From: Christopher Fynn (cfynn@gmx.net)
Date: Fri Jan 07 2005 - 10:15:09 CST
Andrew C. West wrote:
> On Thu, 06 Jan 2005 19:16:38 +0000, Christopher Fynn wrote:
>
>> There seems to be one defect - the charts I've seen seem to contain
a pre-composed character equivalent to the combination U+0F68 U+0F7C
U+0F7E - It appears they've assumed that U+0F00 can be used as the
equivalent to that string. However in Unicode U+0F00 is *not* equivalent
to U+0F68 U+0F7C U+0F7E (U+0F00 has no de-composition). I think this
means that there would be no round-trip compatibility for this combination.
>
>
>
> I think that Chris meant to write "the charts I've seen *do not* seem
to contain
> a pre-composed character equivalent to the combination U+0F68 U+0F7C
U+0F7E".
>
> Andrew
Andrew
Yes, thanks, that's what I intended. The *do not* have a pre-composed
character equivalent to *U+0F68 U+0F7C U+0F7E*
If you have a Unicode text which you are converting to GB18030 you more
or less have to convert "U+0F68 U+0F7C U+0F7E" to the GB18030 code which
maps to U+0F00 since "U+0F68 U+0F7C U+0F7E" is not going to display
properly on a system requiring pre-composed characters. U+0F00 in the
original Unicode text would map to the *same* GB18030 code.

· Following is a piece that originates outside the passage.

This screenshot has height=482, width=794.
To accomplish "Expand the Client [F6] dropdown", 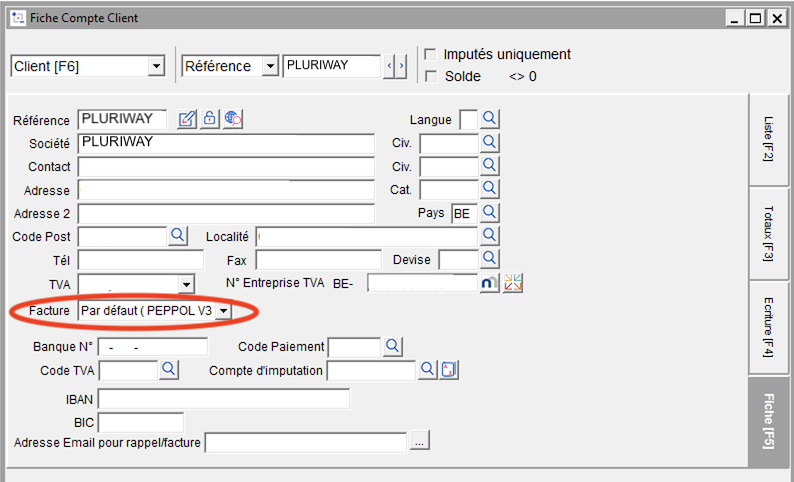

If you get a BrdaRten/GB18030 encoded text to convert to Unicode Unicode
do you convert occurrences the character which maps to U+0F00
do you change it to U+0F68 U+0F7C U+0F7E or leave it as U+0F00?
Either way it seems to me there is a problem since the distinction
between U+0F68 U+0F7C U+0F7E & U+0F00 which is there in Unicode (since
U+0F00 has no decomposition) is lost in the process.